Transcribe word for word everything from the row containing "pixels, height=533 pixels." down to the last row, omitting the pictures.

[[ Exercise data, beginning ]]

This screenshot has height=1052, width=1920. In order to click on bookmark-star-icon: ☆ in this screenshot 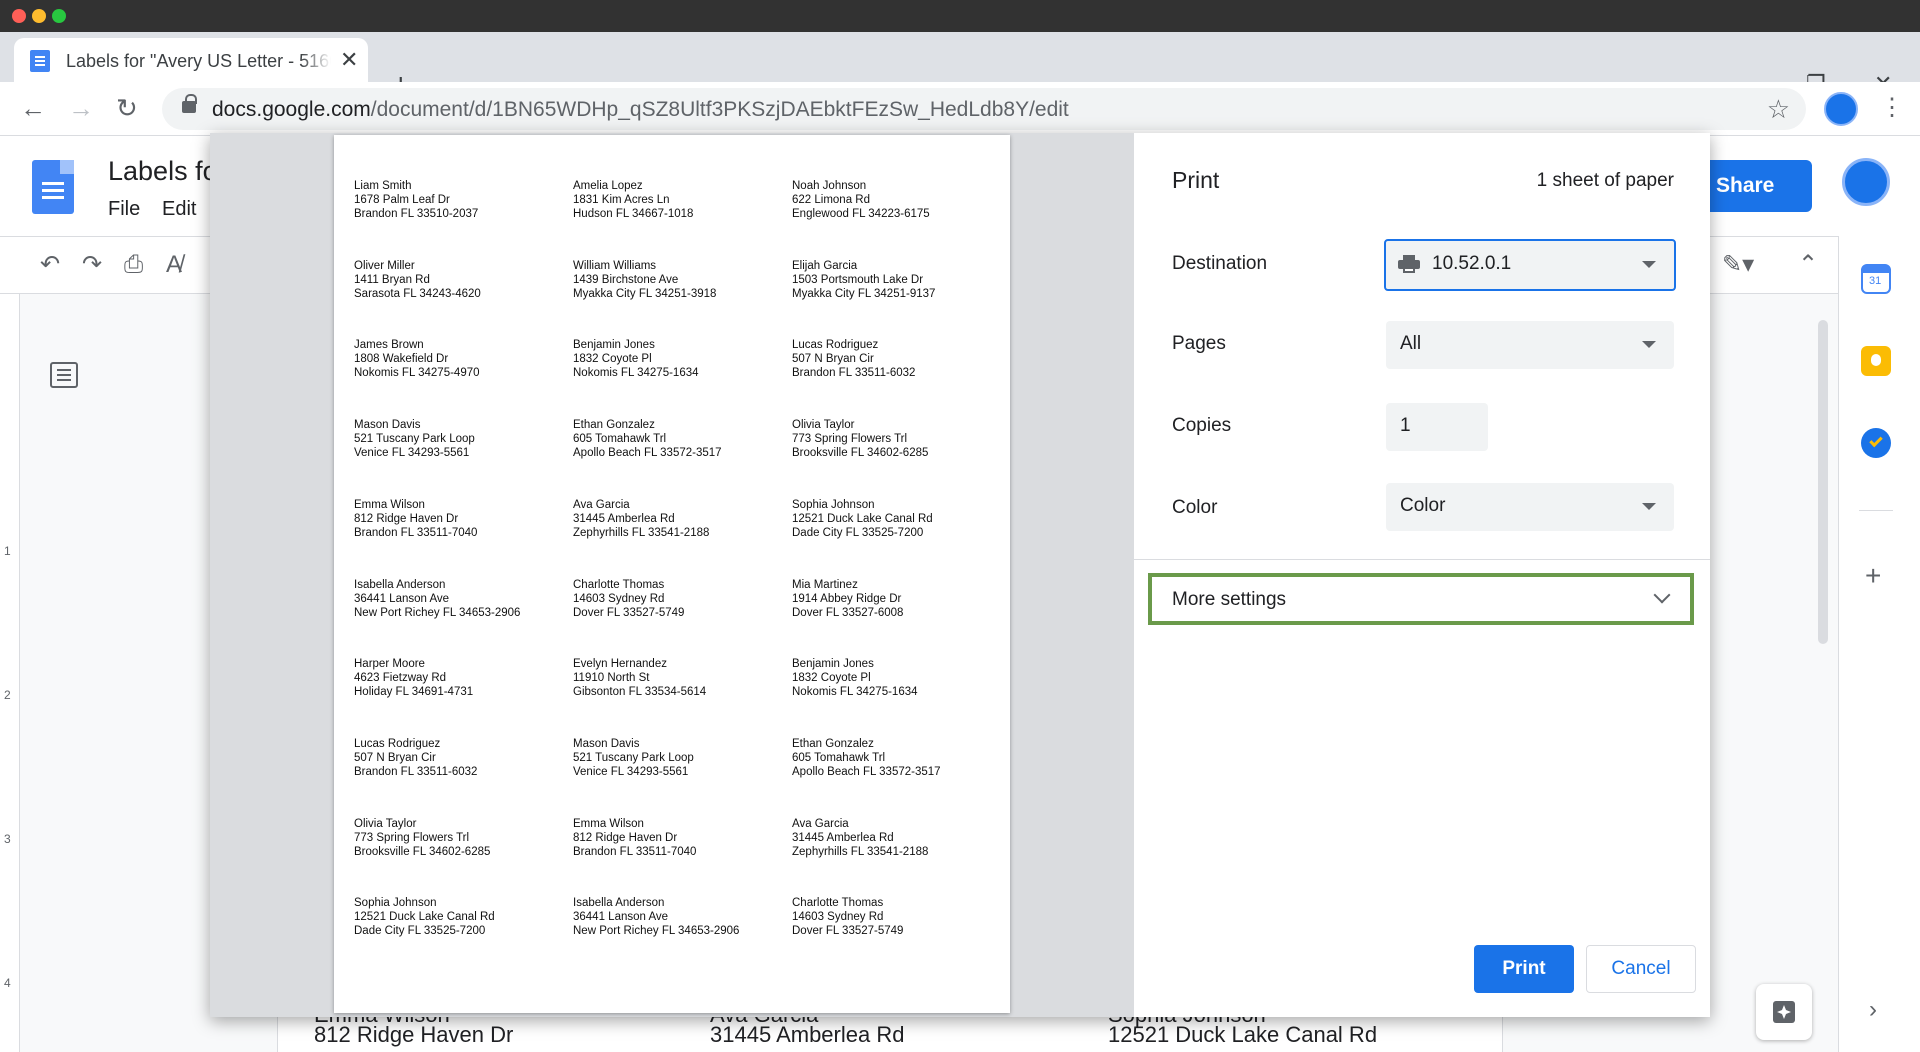, I will do `click(1778, 110)`.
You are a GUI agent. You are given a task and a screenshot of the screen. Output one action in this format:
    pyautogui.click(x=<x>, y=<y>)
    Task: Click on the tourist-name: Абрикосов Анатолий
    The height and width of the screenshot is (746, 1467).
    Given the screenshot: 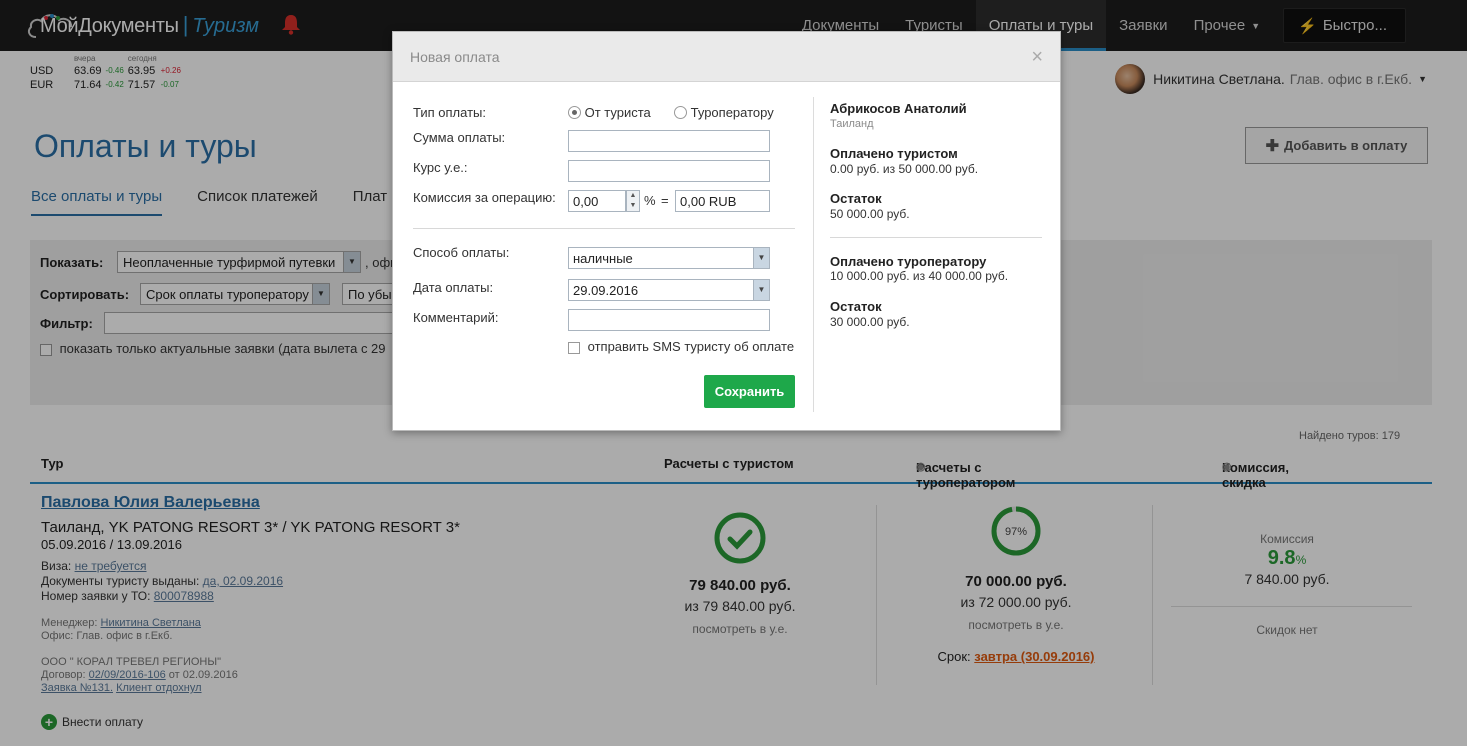 What is the action you would take?
    pyautogui.click(x=898, y=108)
    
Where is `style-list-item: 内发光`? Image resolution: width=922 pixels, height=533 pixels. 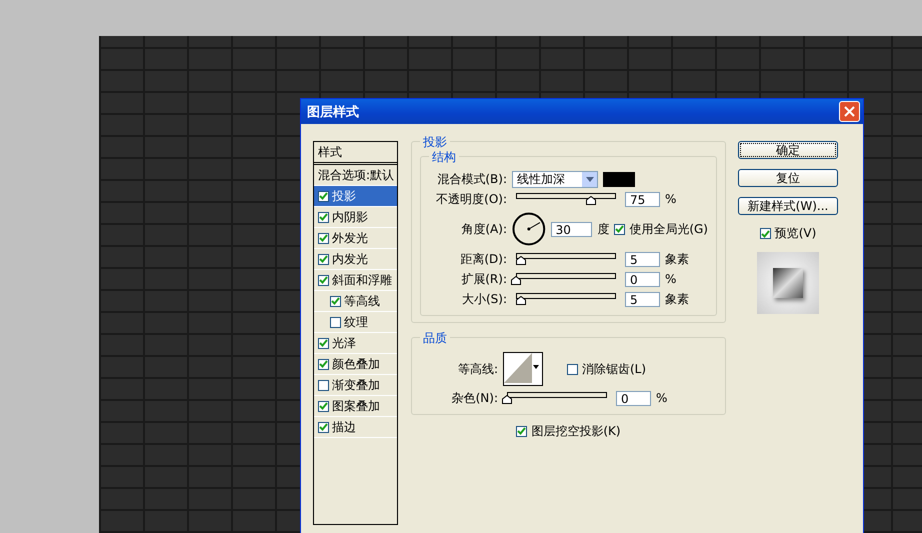
style-list-item: 内发光 is located at coordinates (356, 260).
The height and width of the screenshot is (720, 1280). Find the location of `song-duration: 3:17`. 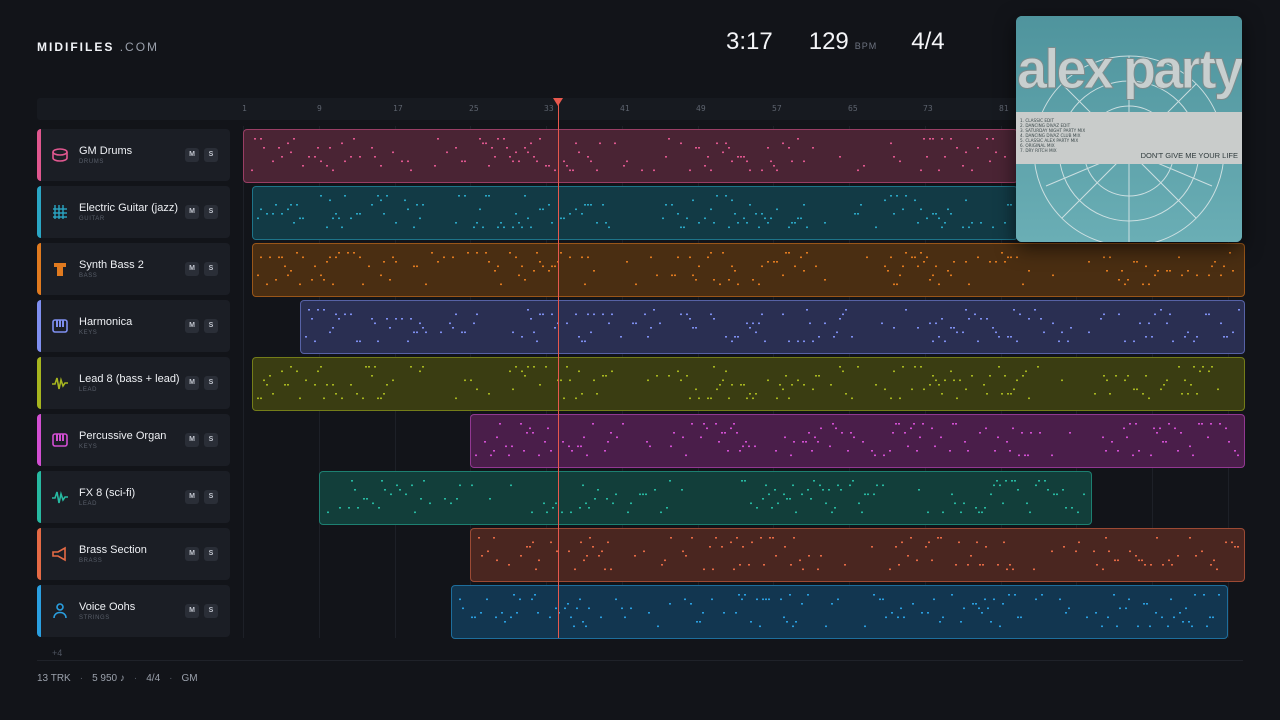

song-duration: 3:17 is located at coordinates (750, 42).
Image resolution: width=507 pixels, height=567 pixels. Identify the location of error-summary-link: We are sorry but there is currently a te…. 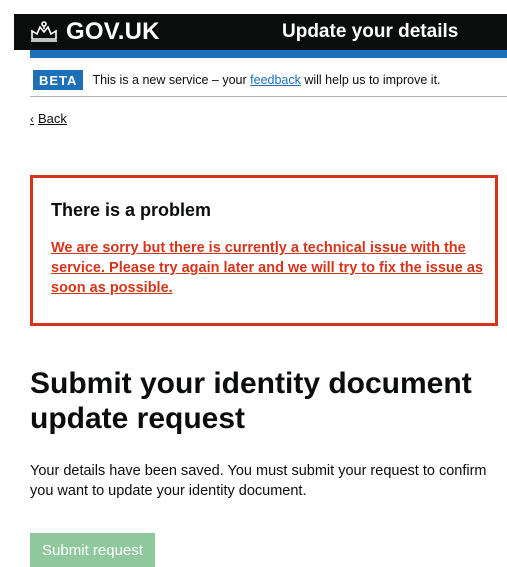
(269, 268).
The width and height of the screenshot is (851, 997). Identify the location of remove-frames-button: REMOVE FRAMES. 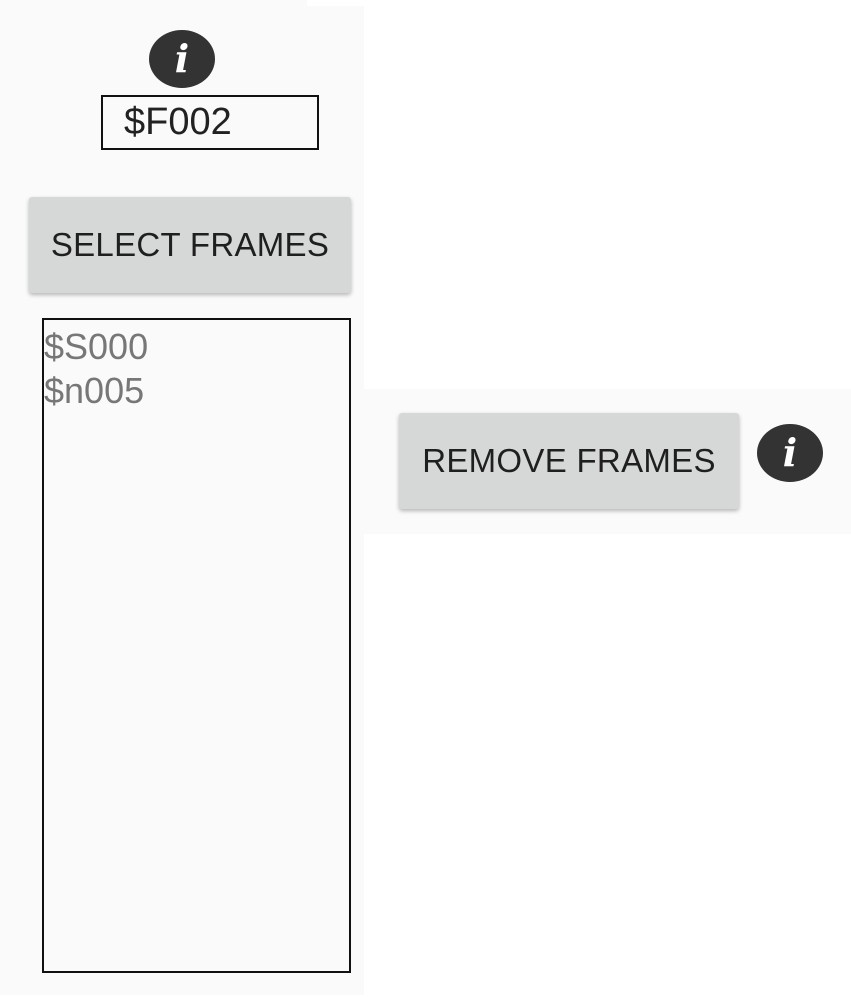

[[ Exercise data, end ]]

- Output below -
Where is `style-list-item: 内发光`? Image resolution: width=922 pixels, height=533 pixels. 
style-list-item: 内发光 is located at coordinates (356, 260).
The height and width of the screenshot is (720, 1280). Find the location of `song-duration: 3:17`. 

song-duration: 3:17 is located at coordinates (750, 42).
Image resolution: width=507 pixels, height=567 pixels. Identify the location of error-summary-link: We are sorry but there is currently a te…. 
(269, 268).
The width and height of the screenshot is (851, 997). Identify the location of remove-frames-button: REMOVE FRAMES. 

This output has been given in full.